Statistical analysis
Means and standard deviations were calculated for all variables at baseline, post-test and follow-up. To test whether baseline, post-test and follow-up were equal, we performed an analysis of variance (ANOVA) with repeated measurements. Comparisons between the average scores at baseline, post-test and follow-up on the three functional performance tests (according to the stopwatch time) and daily physical activity (both sensor- and self-reported outcomes) were performed using a paired sample t-test for normally distributed variables. As the scores on the functional performance tests were skewed, a gamma distribution was used. Bonferroni adjustments for multiple comparisons were performed to assess the periods responsible for significant outcomes. Cohen’s d was calculated for baseline versus post-test measures, post-test versus follow-up measures and baseline versus follow-up measures using the following formula: Cohen’s d = (M1 – M2) / SDpooled, where M is the mean and SD the standard deviation.

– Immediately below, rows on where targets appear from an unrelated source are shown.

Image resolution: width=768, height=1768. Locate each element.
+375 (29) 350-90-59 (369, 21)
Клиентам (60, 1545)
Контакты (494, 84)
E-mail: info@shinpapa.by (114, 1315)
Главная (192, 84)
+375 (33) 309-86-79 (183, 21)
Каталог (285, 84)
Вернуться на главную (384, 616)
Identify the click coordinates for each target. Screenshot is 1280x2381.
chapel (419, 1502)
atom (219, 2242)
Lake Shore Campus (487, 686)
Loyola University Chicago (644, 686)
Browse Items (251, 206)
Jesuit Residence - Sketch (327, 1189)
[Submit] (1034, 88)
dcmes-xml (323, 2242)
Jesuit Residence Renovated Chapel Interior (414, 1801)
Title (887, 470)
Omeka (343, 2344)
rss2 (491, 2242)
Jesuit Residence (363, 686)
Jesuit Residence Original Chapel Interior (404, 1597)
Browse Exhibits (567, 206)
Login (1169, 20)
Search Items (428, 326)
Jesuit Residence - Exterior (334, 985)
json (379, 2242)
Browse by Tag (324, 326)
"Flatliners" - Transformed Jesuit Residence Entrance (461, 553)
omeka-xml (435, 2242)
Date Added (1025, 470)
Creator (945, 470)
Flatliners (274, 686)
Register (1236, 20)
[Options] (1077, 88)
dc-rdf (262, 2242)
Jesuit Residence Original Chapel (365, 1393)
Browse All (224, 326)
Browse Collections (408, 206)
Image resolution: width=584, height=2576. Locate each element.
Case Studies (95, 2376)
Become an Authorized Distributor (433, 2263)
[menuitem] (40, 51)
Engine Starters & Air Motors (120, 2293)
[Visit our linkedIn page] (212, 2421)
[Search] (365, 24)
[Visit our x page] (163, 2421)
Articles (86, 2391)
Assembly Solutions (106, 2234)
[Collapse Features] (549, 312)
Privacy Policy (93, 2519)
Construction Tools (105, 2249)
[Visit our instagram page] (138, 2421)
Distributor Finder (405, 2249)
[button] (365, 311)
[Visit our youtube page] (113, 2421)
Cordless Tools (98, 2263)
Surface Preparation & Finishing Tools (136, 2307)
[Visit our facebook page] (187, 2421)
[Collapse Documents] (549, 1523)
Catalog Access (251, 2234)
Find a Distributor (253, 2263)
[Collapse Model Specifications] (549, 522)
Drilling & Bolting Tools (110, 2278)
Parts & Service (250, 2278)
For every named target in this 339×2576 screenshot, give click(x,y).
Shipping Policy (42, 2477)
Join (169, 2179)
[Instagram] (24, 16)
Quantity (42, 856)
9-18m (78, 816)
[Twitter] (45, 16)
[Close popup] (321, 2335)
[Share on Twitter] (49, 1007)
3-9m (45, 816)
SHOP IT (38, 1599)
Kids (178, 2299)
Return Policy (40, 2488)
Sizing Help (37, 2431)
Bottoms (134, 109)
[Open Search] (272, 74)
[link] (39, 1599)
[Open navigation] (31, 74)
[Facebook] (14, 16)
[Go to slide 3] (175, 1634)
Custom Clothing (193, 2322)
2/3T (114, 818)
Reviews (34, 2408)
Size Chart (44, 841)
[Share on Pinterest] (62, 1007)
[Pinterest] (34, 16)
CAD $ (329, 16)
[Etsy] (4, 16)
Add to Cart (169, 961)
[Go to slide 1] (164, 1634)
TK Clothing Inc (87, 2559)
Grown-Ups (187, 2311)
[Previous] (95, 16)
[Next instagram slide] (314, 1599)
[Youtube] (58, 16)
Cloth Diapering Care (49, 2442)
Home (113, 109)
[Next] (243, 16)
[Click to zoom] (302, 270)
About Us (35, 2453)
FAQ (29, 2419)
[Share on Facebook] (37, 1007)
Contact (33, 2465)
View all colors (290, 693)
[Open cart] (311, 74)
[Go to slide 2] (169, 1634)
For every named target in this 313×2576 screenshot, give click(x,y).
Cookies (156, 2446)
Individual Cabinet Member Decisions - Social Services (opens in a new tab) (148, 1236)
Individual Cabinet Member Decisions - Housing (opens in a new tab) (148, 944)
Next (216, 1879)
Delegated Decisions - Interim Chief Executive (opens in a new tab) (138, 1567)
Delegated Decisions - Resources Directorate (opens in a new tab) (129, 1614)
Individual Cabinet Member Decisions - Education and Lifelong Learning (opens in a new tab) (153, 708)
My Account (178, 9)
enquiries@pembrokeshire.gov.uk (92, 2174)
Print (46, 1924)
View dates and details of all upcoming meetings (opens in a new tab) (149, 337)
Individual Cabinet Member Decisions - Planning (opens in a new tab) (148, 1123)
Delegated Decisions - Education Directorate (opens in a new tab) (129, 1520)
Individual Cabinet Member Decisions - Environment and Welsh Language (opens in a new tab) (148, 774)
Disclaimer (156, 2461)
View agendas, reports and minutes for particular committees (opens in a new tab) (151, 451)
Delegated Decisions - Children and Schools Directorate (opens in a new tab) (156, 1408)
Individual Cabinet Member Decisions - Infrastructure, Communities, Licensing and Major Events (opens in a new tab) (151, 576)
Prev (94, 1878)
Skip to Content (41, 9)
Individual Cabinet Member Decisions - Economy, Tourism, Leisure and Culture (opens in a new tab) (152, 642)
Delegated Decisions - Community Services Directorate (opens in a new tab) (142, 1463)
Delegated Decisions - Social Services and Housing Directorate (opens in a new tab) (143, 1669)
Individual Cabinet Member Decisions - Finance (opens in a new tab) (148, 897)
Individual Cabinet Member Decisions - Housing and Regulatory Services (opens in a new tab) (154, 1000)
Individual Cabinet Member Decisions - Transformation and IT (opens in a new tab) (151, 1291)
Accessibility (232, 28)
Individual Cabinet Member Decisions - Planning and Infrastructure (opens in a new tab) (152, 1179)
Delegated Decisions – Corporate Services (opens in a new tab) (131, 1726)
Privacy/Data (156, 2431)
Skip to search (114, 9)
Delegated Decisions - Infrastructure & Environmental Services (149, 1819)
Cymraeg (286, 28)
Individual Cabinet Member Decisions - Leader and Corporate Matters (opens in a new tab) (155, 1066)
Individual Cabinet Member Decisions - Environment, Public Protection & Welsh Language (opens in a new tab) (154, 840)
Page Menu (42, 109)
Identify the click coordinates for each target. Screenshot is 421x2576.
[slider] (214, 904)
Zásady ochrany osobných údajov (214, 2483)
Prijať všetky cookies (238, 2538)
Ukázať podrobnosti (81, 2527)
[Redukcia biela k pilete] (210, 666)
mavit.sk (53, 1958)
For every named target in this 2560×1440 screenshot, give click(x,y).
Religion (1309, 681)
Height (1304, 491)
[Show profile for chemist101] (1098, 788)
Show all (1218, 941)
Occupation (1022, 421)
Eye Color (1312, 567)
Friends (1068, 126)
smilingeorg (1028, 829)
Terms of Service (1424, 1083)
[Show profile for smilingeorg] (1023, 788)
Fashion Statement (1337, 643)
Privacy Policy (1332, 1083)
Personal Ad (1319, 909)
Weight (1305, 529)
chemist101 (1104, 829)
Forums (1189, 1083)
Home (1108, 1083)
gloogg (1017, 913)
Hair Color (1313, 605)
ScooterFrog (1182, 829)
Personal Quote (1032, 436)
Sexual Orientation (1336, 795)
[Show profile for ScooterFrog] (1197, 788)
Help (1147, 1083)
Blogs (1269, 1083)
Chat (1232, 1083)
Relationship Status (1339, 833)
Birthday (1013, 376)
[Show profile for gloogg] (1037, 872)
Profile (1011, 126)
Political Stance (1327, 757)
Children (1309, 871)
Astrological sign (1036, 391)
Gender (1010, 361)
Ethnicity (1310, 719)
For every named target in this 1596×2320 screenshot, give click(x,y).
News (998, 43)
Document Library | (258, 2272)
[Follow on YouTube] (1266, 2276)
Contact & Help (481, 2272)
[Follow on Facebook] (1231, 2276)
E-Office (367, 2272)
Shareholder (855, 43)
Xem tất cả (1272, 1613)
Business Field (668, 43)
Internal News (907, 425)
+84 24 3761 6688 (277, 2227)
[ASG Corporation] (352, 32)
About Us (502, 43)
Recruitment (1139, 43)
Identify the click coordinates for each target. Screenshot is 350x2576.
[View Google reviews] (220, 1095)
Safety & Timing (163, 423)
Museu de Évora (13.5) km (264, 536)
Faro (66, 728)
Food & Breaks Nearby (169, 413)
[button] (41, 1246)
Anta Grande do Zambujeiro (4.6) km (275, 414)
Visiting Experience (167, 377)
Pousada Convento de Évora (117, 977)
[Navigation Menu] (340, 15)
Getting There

To interpret the effect of Cohen’s d, the following benchmarks were used: 0.01–0.20 for a very small effect, 0.20–0.50 for a small effect, 0.50–0.80 for a medium effect and > 0.80 for a large effect [32, 33]. The maximum number of available data at each time point was used. No data imputation was applied for missing data. Because of the small data set, winsorizing was applied for outliers after data inspection. SPSS statistical software (version 24.0, IBM SPSS, Chicago) was used.